The economist F.A. Hayek once said, "Emergencies have always been the pretext on which the safeguards of individual liberty have been eroded."
That's never been more true than during the COVID-19 crisis. Case in point: the Centers for Disease Control.
Earlier this month, we reported on the CDC's attempt to become America's landlord by prohibiting evictions in all 50 states. The move is wildly unconstitutional and represents a massive power grab by a non-elected bureaucratic agency.
But what happens after the COVID-19 crisis ends? If the CDC is able to get away with this overreach now, they'll be able to use the same rationale to suspend property rights for virtually any disease.
George Will makes this point in a recent editorial for the Washington Post:
The CDC presents all this as just another anti-infection protocol. Try, however, to imagine an activity or legal arrangement that the CDC, citing the regulation, could not overturn by fiat in the context of even a seasonal infectious disease such as the flu. Ilya Somin, law professor at George Mason University and another Cato adjunct scholar, notes: “Pretty much any economic transaction or movement of people and goods could potentially spread disease in some way.”
What happens when the seasonal flu is particularly bad in 2025? According to this precedent, the CDC can force landlords not to evict their tenants who don't pay their rent.

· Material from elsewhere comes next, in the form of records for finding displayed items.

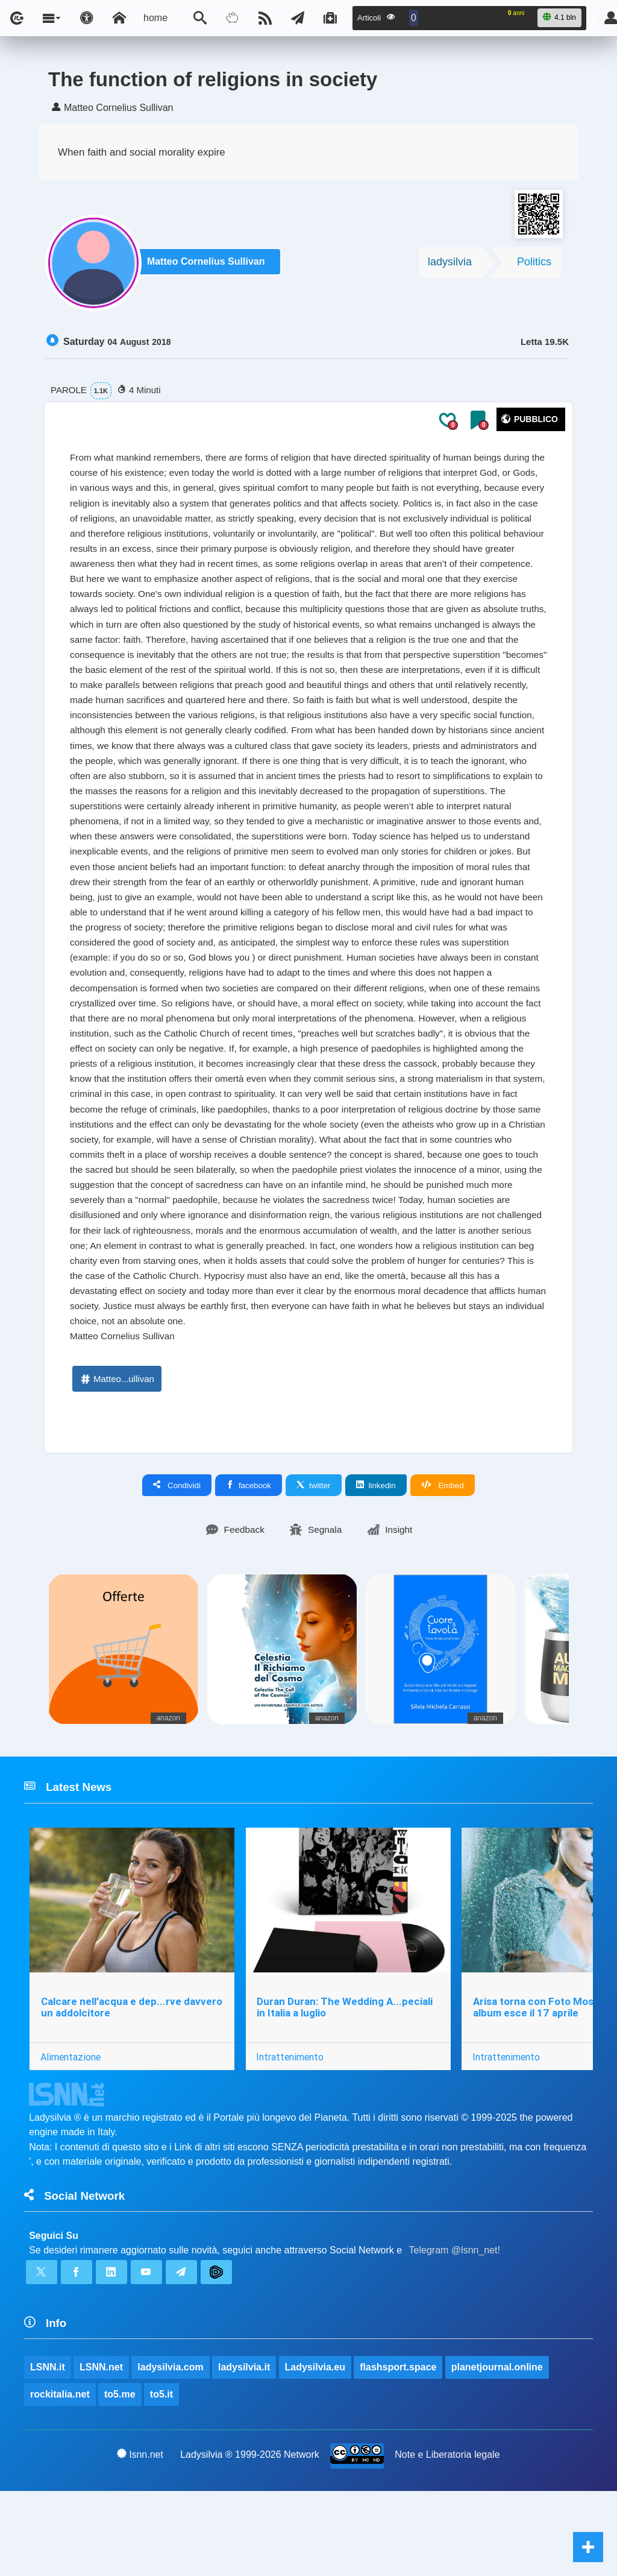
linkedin (376, 1560)
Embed (442, 1560)
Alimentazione (70, 2135)
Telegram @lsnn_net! (454, 2331)
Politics (534, 265)
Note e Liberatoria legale (447, 2539)
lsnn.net (140, 2538)
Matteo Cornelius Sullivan (209, 266)
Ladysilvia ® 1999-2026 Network (249, 2539)
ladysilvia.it (245, 2450)
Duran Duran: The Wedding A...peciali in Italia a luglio (346, 2085)
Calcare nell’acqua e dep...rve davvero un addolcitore (131, 2085)
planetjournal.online (497, 2450)
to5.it (161, 2478)
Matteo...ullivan (116, 1453)
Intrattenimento (291, 2135)
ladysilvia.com (171, 2450)
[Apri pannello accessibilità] (86, 18)
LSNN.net (101, 2450)
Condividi (177, 1560)
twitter (313, 1560)
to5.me (120, 2478)
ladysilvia (450, 265)
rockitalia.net (60, 2478)
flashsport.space (398, 2450)
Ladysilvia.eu (315, 2450)
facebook (248, 1560)
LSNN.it (47, 2450)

What happens when there's another COVID-19 outbreak in 2030? Any national bureaucracy, citing the CDC precedent, can go beyond the scope of their authority in the name of "saving" the country from another epidemic.
None of this is dependent on who wins the White House in November. No president can make a dent in the permanent bureaucratic state, as President Trump's de-regulatory efforts prove.
We need a bigger solution to the massive problem of bureaucratic overreach, and we have one in Article V of the Constitution.
Article V allows the states to call a "convention for proposing amendments." At this Convention of States, state delegations can propose constitutional amendments that limit the power, scope, and jurisdiction of the federal government. These amendments can tackle the bureaucratic state by eliminating some agencies and transferring their power back to the states. The agencies that do continue to exist will operate on a much more limited scale -- within their clearly delineated constitutional boundaries.
We the People have the power to correct the overreach from agencies like the CDC. The Founders gave us that power in Article V of the Constitution, and it's time we used it.